As the woman spoke, she turned and lifted her arm toward the side. Out walked Mr. McGregor, quickly followed by Gage Bryant. Both men smiled widely and waved one of their hands in the air.
A half-dozen men and women flanked them. I gaped at them as they sauntered to the center of the stage. I couldn’t look away.
Gage Bryant’s gaze scanned the crowd of reporters and then landed on me. And that tickle of awareness I felt earlier intensified to a full-blown spark, rushing down my spine.
His eyes narrowed on me and until he was standing to McGregor’s left behind the podium, he didn’t once look away.
Oh My God. He was sexier in person. Several inches taller and so much larger than any person on the stage. His height advantage coupled with the raised stage gave him the appearance of a giant.
The sexiest, most beautiful giant I could have ever conjured in all my youthful years when I used to dream of
fairy tales and heroes.
Good freaking Lord. My lips parted as that warmth in my spine spread. My fingertips heated until I barely remembered I had to take notes.
And next to me, Connor leaned in closer, whispered in my ear. “He’s not all that, but it looks like you like it. Have a crush on the superstar, Lizzie?”
I turned to him and hissed. “Stop calling me that.” If I could have shot flaming darts from my eyes, Connor’s black soul would be my target. “And permanently, stop talking to me. Whatever you want from me, you’ll never get.”
I should have turned away sooner, but I didn’t. Instead, I caught the gleam in Connor’s eyes. As if my disgust of him was a turn-on. God. Just my luck I had to sit next to my ex-boyfriend. Next time, I was switching seats. Screw protocol and manners.
I faced the stage, returning to finally catch Mr. McGregor had already started speaking. I mentally scribbled down another reason to despise Connor and paid attention to the reason why I was here. But even as I tried to focus on the speaker as he spoke about the hospital, the donations and the fundraising involved to get this project off the ground, it was the man at his side who continued to snag my attention.

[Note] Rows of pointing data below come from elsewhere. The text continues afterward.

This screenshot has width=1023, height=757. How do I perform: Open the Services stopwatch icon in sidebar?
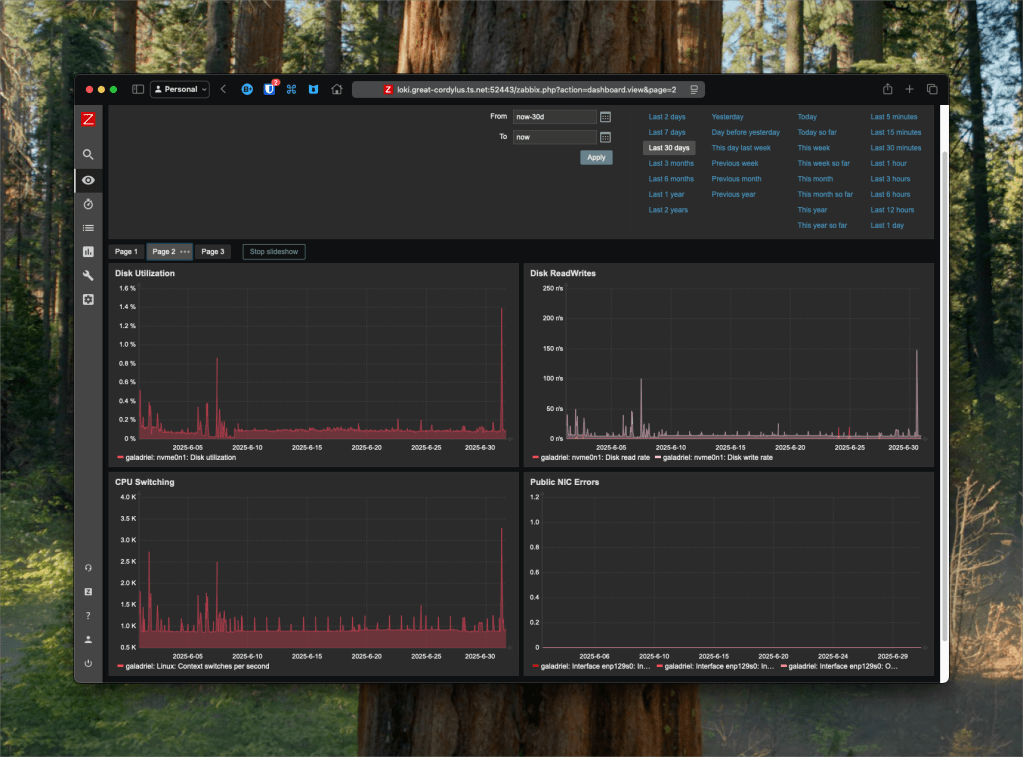tap(88, 204)
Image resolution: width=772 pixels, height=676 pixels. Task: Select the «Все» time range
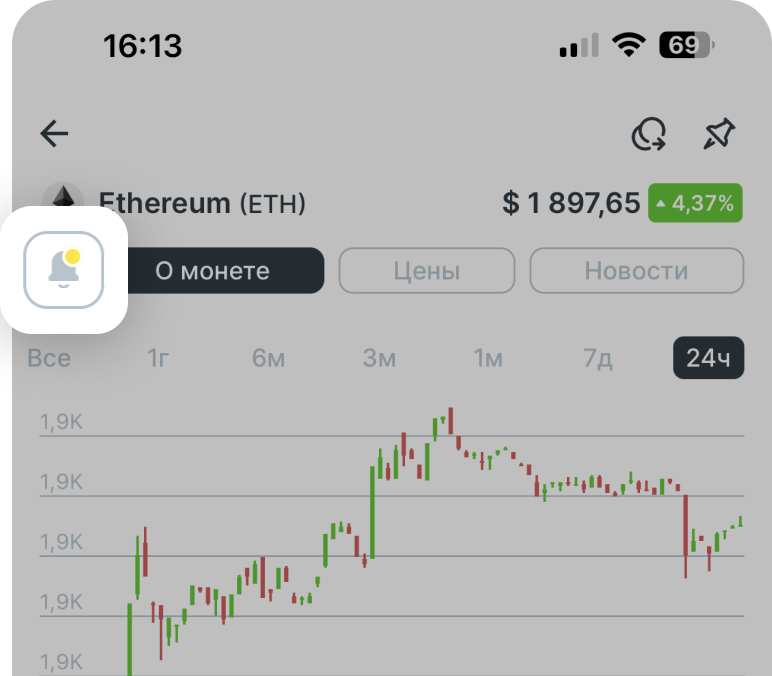pyautogui.click(x=49, y=358)
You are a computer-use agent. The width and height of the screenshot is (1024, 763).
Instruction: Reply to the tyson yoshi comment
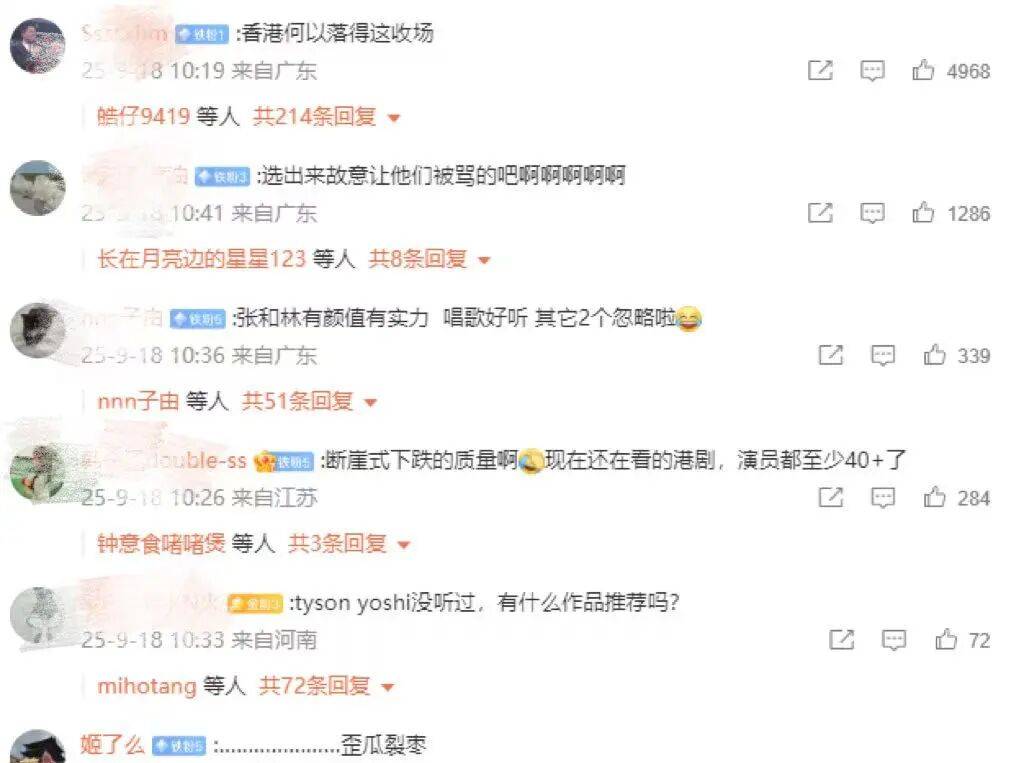point(893,640)
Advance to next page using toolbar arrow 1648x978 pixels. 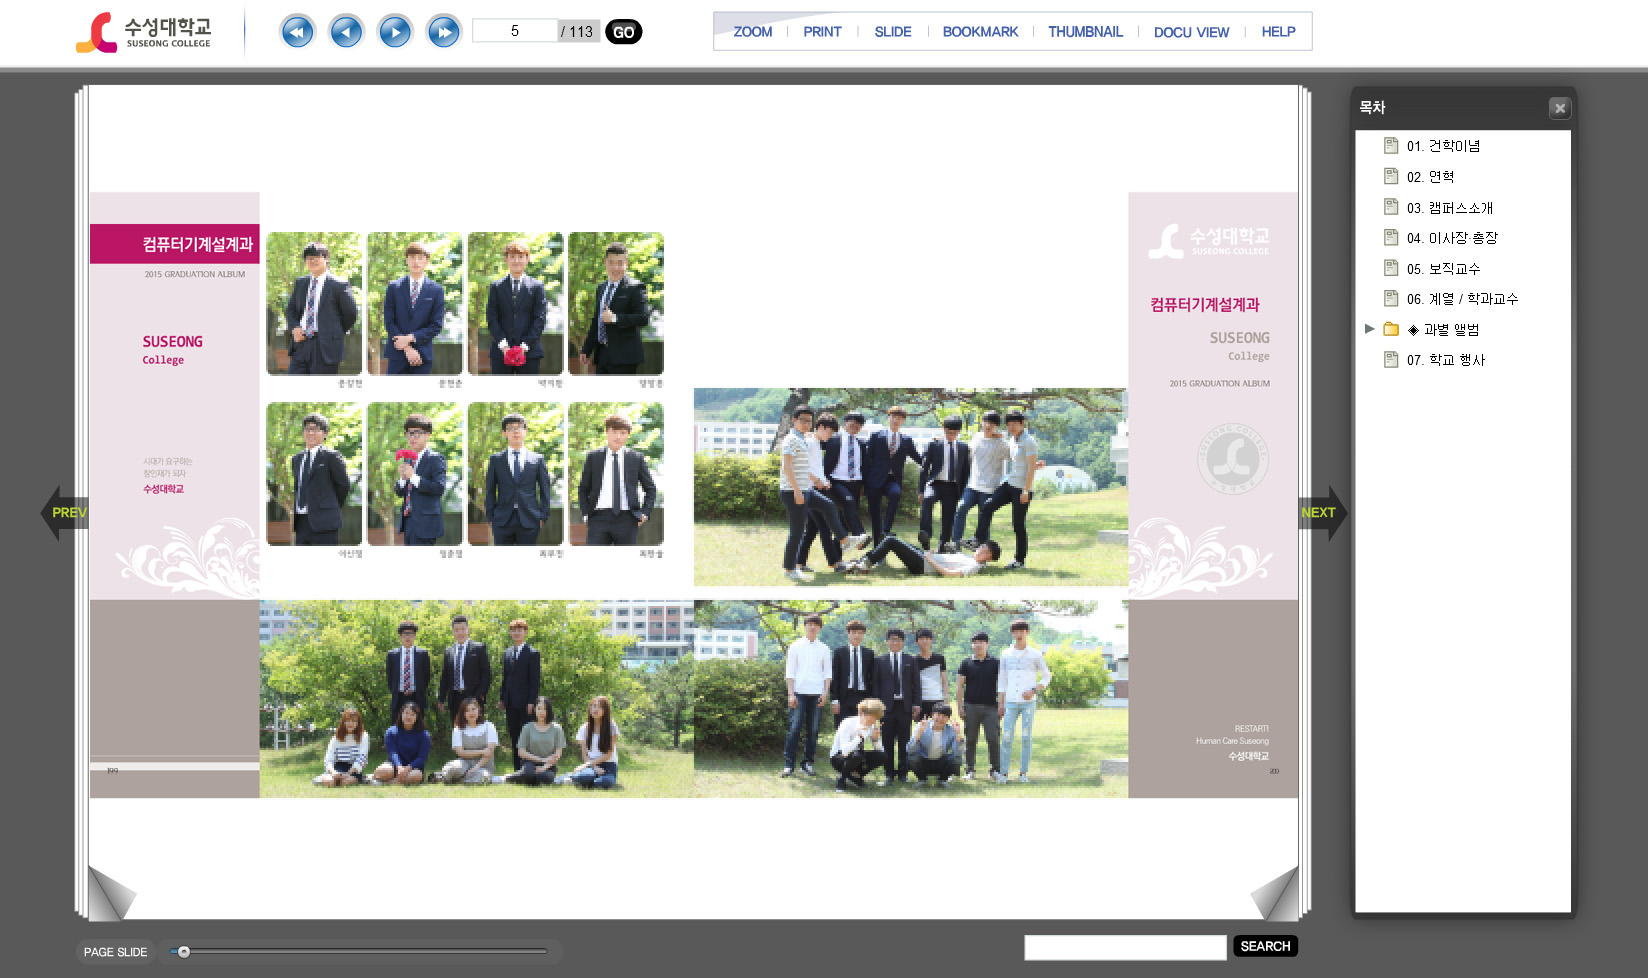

Good Lord. Men like him shouldn’t be allowed in public. I took him in discreetly, drawn to the silver tie knotted tightly beneath the collar of his black dress shirt. It sat there, snug and perfectly done at the base of his throat. His cheeks were clean shaven, his jaw square. It was impossible not to stare at him.
He was just so damn pretty.
My tongue slid out, licking my lips, and my eyes caught on his. He was looking directly at me, eyes like coal. Thick lashes. Even thicker brows pulled into two straight slashes at his forehead. One long line furrowed across.
His jaw ticked and he turned toward Mr. McGregor. I focused my attention on him as well, questions pummeling my mind. What in the hell had I done to make him look so angry? Did he not even want to be here? And why? Because the man on stage, glowering at me looked like he wanted to throttle me.